This exercise calls for the line with "Image resolution: width=671, height=2576.", the line with "Search (379, 1153)", and all lines between them in the material below, output exactly and with no other lines.

* * * * * * * * *

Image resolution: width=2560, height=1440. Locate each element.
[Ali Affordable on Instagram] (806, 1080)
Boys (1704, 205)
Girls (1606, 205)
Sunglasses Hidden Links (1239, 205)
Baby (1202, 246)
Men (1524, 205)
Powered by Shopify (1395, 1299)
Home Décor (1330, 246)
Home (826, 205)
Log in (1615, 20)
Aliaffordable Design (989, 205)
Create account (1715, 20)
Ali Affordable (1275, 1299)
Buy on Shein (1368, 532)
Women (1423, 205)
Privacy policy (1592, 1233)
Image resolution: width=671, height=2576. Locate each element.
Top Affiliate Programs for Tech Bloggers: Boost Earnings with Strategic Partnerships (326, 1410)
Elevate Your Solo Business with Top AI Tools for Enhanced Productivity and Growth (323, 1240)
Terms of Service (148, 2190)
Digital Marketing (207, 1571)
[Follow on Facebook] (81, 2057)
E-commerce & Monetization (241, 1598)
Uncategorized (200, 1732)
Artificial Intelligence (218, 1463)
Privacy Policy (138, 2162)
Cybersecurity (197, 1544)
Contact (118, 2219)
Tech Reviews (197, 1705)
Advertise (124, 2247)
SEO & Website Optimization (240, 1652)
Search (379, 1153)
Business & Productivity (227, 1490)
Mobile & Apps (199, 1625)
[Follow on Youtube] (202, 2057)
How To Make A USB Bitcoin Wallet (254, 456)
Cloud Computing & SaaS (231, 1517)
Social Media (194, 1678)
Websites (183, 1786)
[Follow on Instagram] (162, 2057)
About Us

* * * * * * * * *

* Response:
Image resolution: width=671, height=2576. Locate each element.
Top Affiliate Programs for Tech Bloggers: Boost Earnings with Strategic Partnerships (326, 1410)
Elevate Your Solo Business with Top AI Tools for Enhanced Productivity and Growth (323, 1240)
Terms of Service (148, 2190)
Digital Marketing (207, 1571)
[Follow on Facebook] (81, 2057)
E-commerce & Monetization (241, 1598)
Uncategorized (200, 1732)
Artificial Intelligence (218, 1463)
Privacy Policy (138, 2162)
Cybersecurity (197, 1544)
Contact (118, 2219)
Tech Reviews (197, 1705)
Advertise (124, 2247)
SEO & Website Optimization (240, 1652)
Search (379, 1153)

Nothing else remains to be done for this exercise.